2. **Edge**: A connection between two vertices. Edges can have attributes such as weight (for weighted graphs) or direction (for directed graphs).

### Various Ways to implement graphs
Graphs can be implemented using various data structures, including adjacency matrices, adjacency lists, and adjacency maps. Each has its own advantages and is suited to different types of operations and graph characteristics.

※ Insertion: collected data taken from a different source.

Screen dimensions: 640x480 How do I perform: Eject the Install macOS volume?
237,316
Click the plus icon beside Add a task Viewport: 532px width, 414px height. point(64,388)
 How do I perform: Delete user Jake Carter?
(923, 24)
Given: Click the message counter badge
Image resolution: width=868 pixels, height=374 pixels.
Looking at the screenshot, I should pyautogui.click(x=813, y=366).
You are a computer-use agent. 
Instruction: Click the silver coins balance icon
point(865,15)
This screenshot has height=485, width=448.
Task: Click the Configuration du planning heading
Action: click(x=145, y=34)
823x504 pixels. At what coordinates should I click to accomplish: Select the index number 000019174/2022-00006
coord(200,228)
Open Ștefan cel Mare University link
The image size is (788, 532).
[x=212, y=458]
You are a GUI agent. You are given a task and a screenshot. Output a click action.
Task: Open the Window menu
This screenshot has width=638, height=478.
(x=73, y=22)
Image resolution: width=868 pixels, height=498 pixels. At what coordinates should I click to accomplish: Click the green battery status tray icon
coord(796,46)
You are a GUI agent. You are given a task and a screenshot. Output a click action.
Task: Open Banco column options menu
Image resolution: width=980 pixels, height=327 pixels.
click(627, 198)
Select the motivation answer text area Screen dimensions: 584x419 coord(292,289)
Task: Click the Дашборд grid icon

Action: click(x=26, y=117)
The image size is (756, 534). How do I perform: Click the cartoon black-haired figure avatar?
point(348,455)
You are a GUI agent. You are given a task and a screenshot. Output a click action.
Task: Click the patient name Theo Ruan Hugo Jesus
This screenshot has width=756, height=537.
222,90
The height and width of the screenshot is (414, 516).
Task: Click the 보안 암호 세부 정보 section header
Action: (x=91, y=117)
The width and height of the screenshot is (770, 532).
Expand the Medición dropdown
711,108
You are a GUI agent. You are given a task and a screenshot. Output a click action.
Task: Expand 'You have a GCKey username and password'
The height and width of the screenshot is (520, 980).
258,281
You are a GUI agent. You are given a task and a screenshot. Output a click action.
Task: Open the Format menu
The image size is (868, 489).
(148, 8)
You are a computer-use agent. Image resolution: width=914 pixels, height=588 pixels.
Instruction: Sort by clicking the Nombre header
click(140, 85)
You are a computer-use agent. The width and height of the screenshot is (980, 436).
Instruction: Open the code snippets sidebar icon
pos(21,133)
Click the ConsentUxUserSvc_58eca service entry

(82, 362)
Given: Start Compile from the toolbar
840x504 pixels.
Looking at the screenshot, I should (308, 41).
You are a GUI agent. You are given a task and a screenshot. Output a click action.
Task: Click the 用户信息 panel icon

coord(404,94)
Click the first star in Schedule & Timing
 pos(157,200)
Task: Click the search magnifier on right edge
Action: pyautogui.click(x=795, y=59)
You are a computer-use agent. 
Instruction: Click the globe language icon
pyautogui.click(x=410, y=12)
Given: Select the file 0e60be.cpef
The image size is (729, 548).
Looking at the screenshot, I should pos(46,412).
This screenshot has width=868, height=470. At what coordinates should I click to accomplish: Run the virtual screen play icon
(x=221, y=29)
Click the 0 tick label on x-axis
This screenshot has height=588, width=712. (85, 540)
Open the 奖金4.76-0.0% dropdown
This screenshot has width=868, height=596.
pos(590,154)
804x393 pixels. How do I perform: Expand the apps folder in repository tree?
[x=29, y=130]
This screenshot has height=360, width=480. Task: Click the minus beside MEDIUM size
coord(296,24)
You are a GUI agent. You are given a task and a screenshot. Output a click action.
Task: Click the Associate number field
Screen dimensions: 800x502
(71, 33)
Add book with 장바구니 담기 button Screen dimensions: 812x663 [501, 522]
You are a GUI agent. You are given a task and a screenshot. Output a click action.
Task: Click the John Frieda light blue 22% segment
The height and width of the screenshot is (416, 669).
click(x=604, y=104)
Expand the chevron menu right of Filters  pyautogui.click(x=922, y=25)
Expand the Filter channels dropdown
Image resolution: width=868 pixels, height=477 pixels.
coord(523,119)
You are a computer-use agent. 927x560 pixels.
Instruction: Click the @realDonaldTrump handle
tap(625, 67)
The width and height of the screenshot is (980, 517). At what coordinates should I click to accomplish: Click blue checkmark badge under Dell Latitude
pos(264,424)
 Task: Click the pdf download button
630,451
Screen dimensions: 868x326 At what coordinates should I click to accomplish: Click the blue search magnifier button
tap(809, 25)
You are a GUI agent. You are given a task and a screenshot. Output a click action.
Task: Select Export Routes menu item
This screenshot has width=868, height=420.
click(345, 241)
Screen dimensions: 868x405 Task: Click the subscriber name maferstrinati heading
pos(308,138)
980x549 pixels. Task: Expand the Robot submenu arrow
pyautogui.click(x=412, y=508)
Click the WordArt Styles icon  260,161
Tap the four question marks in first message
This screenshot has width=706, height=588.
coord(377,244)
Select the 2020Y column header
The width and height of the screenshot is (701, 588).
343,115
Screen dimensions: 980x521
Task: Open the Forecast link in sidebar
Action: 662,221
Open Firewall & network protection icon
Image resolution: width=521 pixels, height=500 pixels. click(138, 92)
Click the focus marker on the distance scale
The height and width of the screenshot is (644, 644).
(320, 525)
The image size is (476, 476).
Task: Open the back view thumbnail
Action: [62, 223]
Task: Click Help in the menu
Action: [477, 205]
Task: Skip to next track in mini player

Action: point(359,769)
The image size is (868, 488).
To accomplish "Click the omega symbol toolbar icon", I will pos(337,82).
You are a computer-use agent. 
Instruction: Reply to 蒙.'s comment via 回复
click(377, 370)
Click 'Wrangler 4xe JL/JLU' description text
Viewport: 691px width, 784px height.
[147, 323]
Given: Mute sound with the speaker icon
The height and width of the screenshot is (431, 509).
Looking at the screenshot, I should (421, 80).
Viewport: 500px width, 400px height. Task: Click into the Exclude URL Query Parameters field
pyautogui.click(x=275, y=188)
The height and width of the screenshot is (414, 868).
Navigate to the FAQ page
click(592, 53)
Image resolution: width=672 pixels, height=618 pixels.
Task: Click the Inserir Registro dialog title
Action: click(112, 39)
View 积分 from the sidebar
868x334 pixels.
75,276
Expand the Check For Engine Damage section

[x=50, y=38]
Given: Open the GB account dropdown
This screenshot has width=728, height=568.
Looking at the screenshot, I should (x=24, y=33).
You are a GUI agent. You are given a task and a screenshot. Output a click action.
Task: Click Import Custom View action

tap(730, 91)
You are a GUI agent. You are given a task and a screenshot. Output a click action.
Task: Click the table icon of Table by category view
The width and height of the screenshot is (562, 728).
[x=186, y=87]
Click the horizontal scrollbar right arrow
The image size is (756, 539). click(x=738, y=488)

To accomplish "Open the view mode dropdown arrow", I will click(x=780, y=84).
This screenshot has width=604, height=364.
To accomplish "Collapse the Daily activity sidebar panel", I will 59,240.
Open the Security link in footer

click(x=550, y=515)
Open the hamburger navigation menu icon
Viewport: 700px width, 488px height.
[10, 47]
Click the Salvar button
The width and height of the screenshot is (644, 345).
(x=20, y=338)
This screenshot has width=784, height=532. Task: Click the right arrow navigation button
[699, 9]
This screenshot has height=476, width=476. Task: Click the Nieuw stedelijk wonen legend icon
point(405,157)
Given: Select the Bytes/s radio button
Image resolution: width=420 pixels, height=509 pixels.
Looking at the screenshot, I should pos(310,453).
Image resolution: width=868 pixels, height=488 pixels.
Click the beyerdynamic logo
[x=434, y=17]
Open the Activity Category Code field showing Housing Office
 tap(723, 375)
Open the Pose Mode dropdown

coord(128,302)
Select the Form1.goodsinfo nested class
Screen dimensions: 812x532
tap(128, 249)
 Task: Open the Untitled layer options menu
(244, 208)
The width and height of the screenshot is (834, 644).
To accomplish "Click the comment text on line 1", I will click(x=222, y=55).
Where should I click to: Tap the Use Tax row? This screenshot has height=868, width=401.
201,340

1. **Adjacency Matrix**: A two-dimensional array (or matrix) where each cell M[i][j] represents the presence or absence of an edge between vertex i and vertex j.
2. **Adjacency List**: A collection of lists or arrays where each vertex has a list of its adjacent vertices. This is a more space-efficient representation, especially for sparse graphs.
3. **Adjacency Map (or Dictionary)**: A mapping of each vertex to a collection (such as a list or set) of its adjacent vertices. This allows for efficient lookup of neighbors.

### Operations in graph
Operations on graphs typically involve manipulating the structure, vertices, or edges of the graph. These operations are fundamental to graph algorithms and applications. Here are some common operations performed on graphs:
1. **Add Vertex**: Insert a new vertex into the graph.
2. **Remove Vertex**: Delete a vertex from the graph along with its incident edges.
3. **Add Edge**: Create a new edge between two existing vertices.
4. **Remove Edge**: Delete an edge between two existing vertices.
5. **Get Neighbors**: Retrieve the adjacent vertices of a given vertex.
6. **isEmpty**: Checks whether a graph is empty or not, i.e., it has no vertices or edges.
7. **size**: Returns the number of vertices (or edges) in the graph, indicating its size.
8. **merge**: Combines two graphs by merging their vertices and edges into a single graph. This operation can involve resolving conflicts or maintaining consistency between the merged graphs.
9. **Depth-First Search (DFS)**: Explores a graph level by level, visiting all neighbors of a vertex before moving to the next level. It finds the shortest path from the starting vertex to every other reachable vertex.
10. **Breadth-First Search (BFS)**: Explores a graph by going as deep as possible along each branch before backtracking. It traverses along paths, exploring one branch fully before moving to the next.